***** Extrait fourni *****

Ne pas endetter le freelance 

La jeune pousse peut avancer jusqu'à 45% du revenu mensuel de l'indépendant. Par conséquent, le risque financier n'est pas mince. "Par exemple, un livreur Deliveroo reçoit un paiement toutes les deux semaines de la part de la plateforme. S'il lui manque 200 euros, nous lui avançons. Si le mois suivant, nous lui prêtons 400 et 600 euros, nous aurons un warning et nous étudierons la situation. Nous suivons de très près le risque", rassure Clément Carrier, qui précise que l'analyse de risque est réalisée par la start-up spécialisée Algoan. A ce jour, Aria assure que le taux de défaut sur les avances réalisées s'élève à moins de 1%. 

Aria assure que le taux de défaut sur les avances réalisées s'élève à moins de 1% 

Pour verser les avances, Aria a obtenu un agrément d'Intermédiaire en financement participatif (IFP) qui lui permet de récolter de l'argent auprès d'investisseurs particuliers pour le prêter aux freelances, comme peut le faire une plateforme de crowdlending. "Pour l'instant, nous contactons des business angels, ce qui est suffisant. Le ticket minimum s'élève à 15 000 euros", indique le dirigeant. "Le statut d'IFP permet de démarrer notre activité mais ce n'est pas scalable. Nous avançons sur plusieurs pistes pour pouvoir prêter au-delà d'un million d'euros", ajoute-t-il.  

Du recouvrement et de l'assurance à la facture

Côté business model, Aria ne prélève pas d'intérêt mais un abonnement mensuel allant de 2,90 à 14,90 euros, en fonction du montant de l'avance. Si un freelance a besoin d'une avance plus importante, il change d'abonnement. Chaque formule comprend aussi des fonctionnalités complémentaires comme l'épargne automatique de l'Urssaf et la TVA.

***** Données fournies *****

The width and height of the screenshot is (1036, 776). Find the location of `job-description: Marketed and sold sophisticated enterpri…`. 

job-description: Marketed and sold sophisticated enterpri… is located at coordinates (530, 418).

*****

__Consigne__.
Poursuivez, s'il vous plaît, l'extrait sur les avances qu'Aria accorde aux freelances, à la suite de sa dernière phrase.

__Réponse__.
Aria propose également un service de recouvrement de factures. Elle automatise les mails de relance pour la phase amiable et a recours à un partenaire pour les cas de recouvrement judiciaire. La tarification n'a pas encore été définie mais il s'agira probablement d'un prélèvement de "quelques euros par facture", d'après le dirigeant. Autre service proposé par la fintech : l'assurance contre les retards de paiement, en partenariat avec La Parisienne Assurances. A l'échéance de la facture, si le freelance n'a pas reçu de paiement de son client, il pourra recevoir 90% de la somme de la facture puis Aria se chargera de la relance. Si l'argent est récupéré, Aria verse les 10% restant. Elle prélève une commission à la facture allant de 1 à 5%. 

"Aria n'a pas vocation à devenir une nouvelle néobanque avec une carte bancaire"

Enfin, la start-up se prépare à proposer des crédits allant jusqu'à 50 000 euros. Elle cherche actuellement des partenaires car elle ne souhaite pas octroyer elle-même les crédits (d'autant que c'est contraignant d'un point de vue réglementaire). En revanche, elle est déjà habilitée à octroyer des Prêts garantis par l'Etat et s'apprête à lancer une offre pour les indépendants. 

Concurrent de Shine et Qonto ?  

Avec toutes ces fonctionnalités, on pourrait croire qu'Aria souhaite marcher sur les plate-bandes des néobanques pour professionnels comme Shine (spécialisée dans les freelances) et Qonto. "Aria n'a pas vocation à devenir une nouvelle néobanque avec une carte bancaire", balaie Clément Carrier. "Tout d'abord, il commence à y avoir beaucoup de néobanques pour les professionnels. Ensuite, nous sommes compatibles avec des Shine et Qonto. On pourrait même leur vendre certaines briques", complète-t-il. Les néobanques pour pro font parfois le choix de plugger des services externes ou bien de construire leurs propres offres en interne. 

Aria vise entre 10 et 15 000 utilisateurs d'ici fin 2020. Elle cible les indépendants qui ne gagnent pas de "gros revenus", selon Clément Carrier. "Pas un développeur web qui touche 8 000 euros par mois", illustre-t-il. Parmi ses 1 000 premiers clients, elle compte majoritairement des livreurs et chauffeurs ainsi que des freelances web. Pour élargir sa cible, elle s'associe à des plateformes spécialisées comme Stuart et Brigad (hôtellerie-restauration) ou encore dans le diagnostic immobilier.  

Pour financer son développement, la jeune société de six salariés espère lever entre 1 et 1,5 million d'euros fin 2020. Jusqu'ici, elle a réalisé une levée de fonds de 300 000 euros auprès de business angels et a remporté le prix Innov'up de la région Île-de-France d'une valeur de 100 000 euros.